• Co-existent Post-Herpetic Neuralgia and Trigeminal Neuralgia: Complete Resolution following Microvascular Decompression

    Final Number:

    Sheela Vivekanandan MD; Raghuram Sampath MD

    Study Design:

    Subject Category:

    Meeting: Congress of Neurological Surgeons 2018 Annual Meeting - Late Breaking Science

    Introduction: Post Herpetic Neuralgia (PHN) is distinct from Trigeminal Neuralgia (TN) pain. Co-existence of the two pain types results in immeasurable psychosocial morbidity. PHN is usually self-limiting and conservatively managed. Medically refractory TN with a vascular loop is treated with microvascular decompression (MVD). We discuss a patient with PHN and TN (with vessel contact at REZ on MRI) treated with MVD with complete pain resolution.

    Methods: 48-year-old female with a 12-year history of left facial pain that started after a bout of zoster. She described a baseline constant burning pain; and a second type of sharp pain exacerbated by touch, face washing, brushing teeth – Type I TN. She had failed Lyrica, gabapentin, lidocaine patches and nerve block injections. FIESTA MRI demonstrated a vascular loop contacting the left trigeminal nerve REZ.

    Results: Based on MR imaging and a despondent patient with symptoms for 12 years, MVD was performed keeping in mind symptom relief could be partial at best. Dense arachnoid scarring with matted arteries and veins was noted. After careful scar tissue resection around the trigeminal nerve, a small SCA was found and mobilized along with placement of Teflon pledgets. In addition two veins adhered to the nerve were also noted and these were coagulated and cut. On post operative day two she reported complete relief of both PHN and Type I facial pain. At 1 month follow up she continues to be symptom free with intact facial sensation.

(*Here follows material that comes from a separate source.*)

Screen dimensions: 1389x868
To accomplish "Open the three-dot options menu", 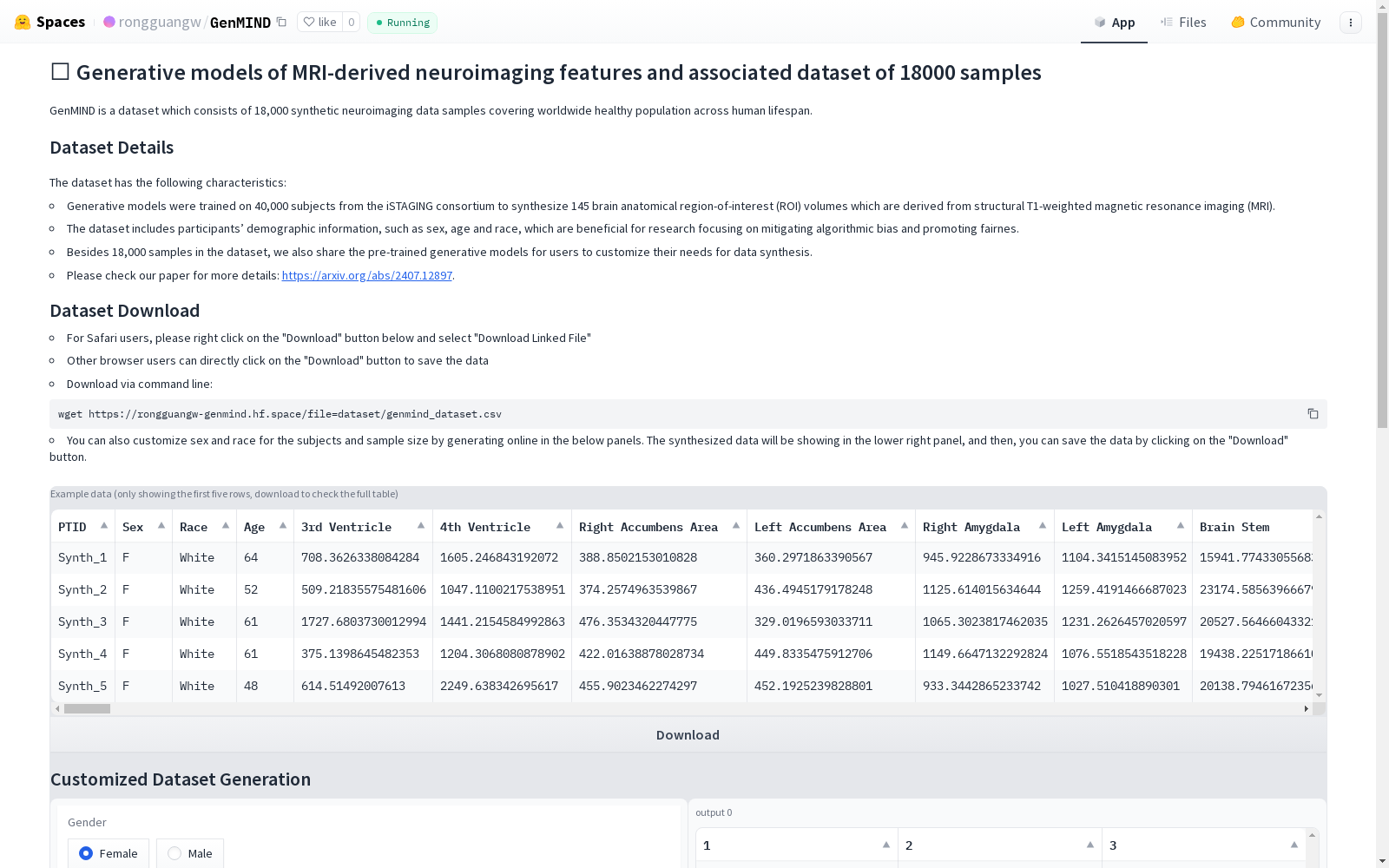I will pos(1350,23).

    Conclusions: Patients with co-existing PHN and Type I TN pain could be offered MVD if MRI demonstrates a vascular loop. Perhaps scar tissue and venous compression may have an etiopathogeneic role in PHN pain and a surgical role in management of this pain type needs be incorporated in our treatment strategy.

    Patient Care: Introduce a novel approach to patients with post-herpetic neuralgia, and to report a unique case of concomitant post-herpetic neuralgia and trigeminal neuralgia.

    Learning Objectives: 1. Inflammation and scar tissue along with venous compression may have role in origin of PHN pain. 2. MVD might need to be included as an important treatment option in medically refractory PHN pain; irrespective of if type 1 TN pain is present or not; with or without a vessel loop around REZ of trigeminal nereve. 3. Define how to differentiate type 1 trigeminal neuralgia pain from post herpetic neuralgia.

    References: Feller L, Khammissa RAG, Fourie J, et al. Postherpetic neuralgia and trigeminal neuralgia. Pain Res Treat. 2017 Green AL, Nandi D, et al. Post-herpetic trigeminal neuralgia treated with deep brain stimulation. J Clin Neurosci. 2003. Johnson MD, Burchiel KJ. Peripheral stimulation for treatment of trigeminal post herpetic neuralgia and trigeminal posttraumatic neuropathic pain: a pilot study. Neurosurgery. 2004 Mason A, Ayres K et al. A Novel Case of Resolved Postherpetic Neuralgia with Subsequent Development of Trigeminal Neuralgia: A Case Report and Review of the Literatur. Case Rep Med. 2013.